Apple wants to bring full text editing capability for after you've sent a message, and it wants to bring much fuller apps to within Messages, too.

Editing Messages

Some messaging services, such as Slack, do allow you to edit a message after you've posted it. These are generally working within one central environment, though -- they're not transmitting a message to another user over the cellular network. Each user is logged in to the central server, so an edit can be applied there by the writer and seen by all readers.

With text messaging, it's much more complicated to retrieve a sent message, edit it, and send it back. Apple's Messages is not the only service that currently can't support this. While WhatsApp has a "Delete Messages for Everyone" feature that lets you remove an entire erroneously-sent message, it doesn't have the ability for you to edit instead.

Detail from the patent showing how a user might elect to edit a previously-sent message

Interestingly, Apple's patent does not mention any of the behind-the-scenes technology that would be required to retrieve, edit and sync back previously-sent messages, but it does go into extreme detail over multiple ways that the user could do such an edit.

"The first message can be edited, despite the fact that it has already been sent," it starts. "To initiate the editing of the first message, the user selects the first message with a predefined touch input (e.g., a tap gesture, long press gesture, light press gesture, or deep press gesture) on the first message or the message region for the first message."

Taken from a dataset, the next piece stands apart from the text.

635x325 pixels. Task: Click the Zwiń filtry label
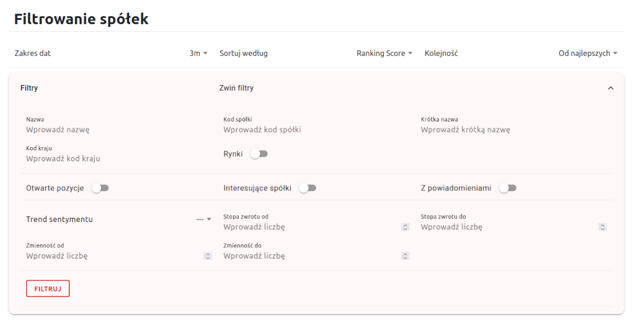(x=236, y=88)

Then Messages on the device would display a menu, or perhaps go straight in to "a message editing interface." It presents a keyboard during the editing, and then "displays a revised version of the message, and detects an input" that sends the edited message on to its recipients.

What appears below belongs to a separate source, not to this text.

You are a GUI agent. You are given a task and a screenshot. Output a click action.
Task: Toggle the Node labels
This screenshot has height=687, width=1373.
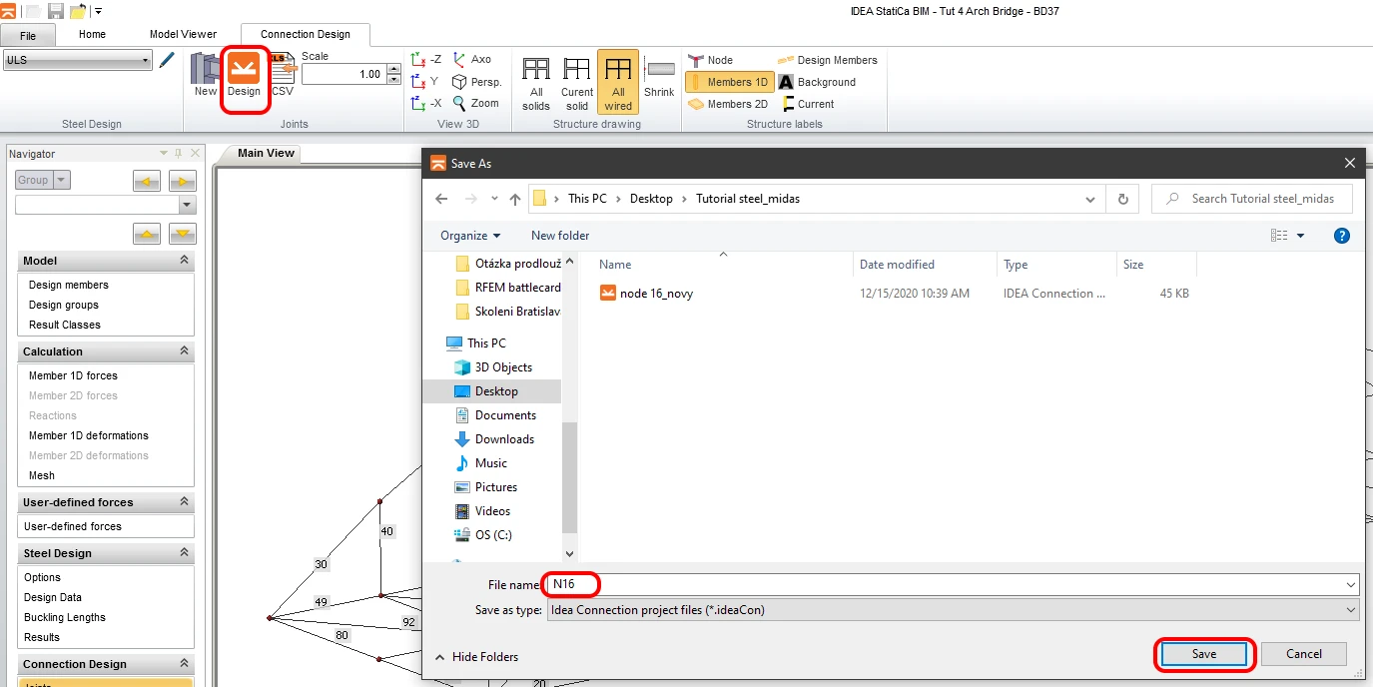[711, 60]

While that part, and most of the patent, specify keyboards being used for editing, there are multiple references to an alternative. "There is a need for electronic devices with improved methods and interfaces for using handwriting inputs in a messaging application," says. "Such methods and interfaces help improve user satisfaction with their devices and produce more efficient human-machine interfaces by allowing users, e.g., to simply rotate their device in order to begin entering handwritten inputs."

Applications in Messages

Apple does already give Messages more features than solely sending text or emoji messages to people. Alongside stickers, there are also ways to send restaurant contact details from an app, for instance. Many of these leverage third-party apps on the user's iPhone, but those apps are not really within Messages.

They may be coming, however. And one part of enabling this is to have a way for Messages to let users quickly find, launch, and use apps. Apple describes its methods for these as being for Application Management.

"[The] application area... includes: an application-input area that displays one or more activatable objects of a first application," it says, "and an application-selection area that includes: a plurality of scrollable application-selection affordances."

Detail of one possible application manager, or launcher, looking like the iOS Dock

Affordances are typically features that guide the user, so as he or she looks for an app, this might be a pop-up display that says what an application is, or offers some helpful options. In some of the drawings in the patent, this application management is shown as looking very much like the iPhone's regular Dock, just within Messages.

What's more significant than the specifics of how this may all look, though, is that the plan is to bring much more application functionality to within Messages. This could make Apple's solution work in a similar way to how China's extraordinarily successful WeChat mixes countless apps within its messaging service.

So perhaps this is part of a longer-term plan for Apple, as it looks to its own future and the future of how people use messaging services. But in the short term, if it brings the ability to edit messages after you've sent them, that will be as big a boon as when iOS finally introduced copy-and-paste.